主人公は、非リアの高校生・高砂。雪のクリスマスイブ、カップルだらけの渋谷で「恋愛を放棄せよ!すべての恋愛感情は幻想である!」と演説していた少女と出会います。普通なら「変なやつ」で終わるのですが、この少女が同じクラスの領家薫だということが判明。さらに、その思想に共鳴を受けることに……昼休みにきゃっきゃうふふと遊ぶリア充に屋上から「リア充爆発しろ!」と叫ぶことに。それを見ていた領家から「同志」として「反恋愛主義青年同盟部」に誘われることになります。ところが、彼女の活動家としての姿と、可愛い女の子であるという二面性に、どんどん惹かれていきます。活動のほうは、仲間も増えて「バレンタイン粉砕闘争」の工作を着々と進めていきます。

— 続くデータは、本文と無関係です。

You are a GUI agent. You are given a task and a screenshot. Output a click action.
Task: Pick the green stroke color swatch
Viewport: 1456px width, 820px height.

ということで、非リア充の生活を描くと偽装したリア充たちの物語になっています。領家の思想は、世界を破滅に招くものだと主張する「謎の幼女」も登場しますが、1巻の中では、ほんとんど目立った活動はしていません、次回以降に重要な役が回ってくるのかな?
同盟の活動は、革マル派などの活動をベースとしているようで、そういった用語も出てきます。しかしながら、高砂はかなり早い段階で、領家を「異性」として意識しており、活動の下見という名目でデートに誘い出しますし、領家も恥じらいながらデートに応じるという状態。なんだか「反恋愛」ということをダシにした、恋愛のようです。

次巻以降は、もう少しラブコメに軸をおいた作品に生まれ変わってくれると面白くなりそうです。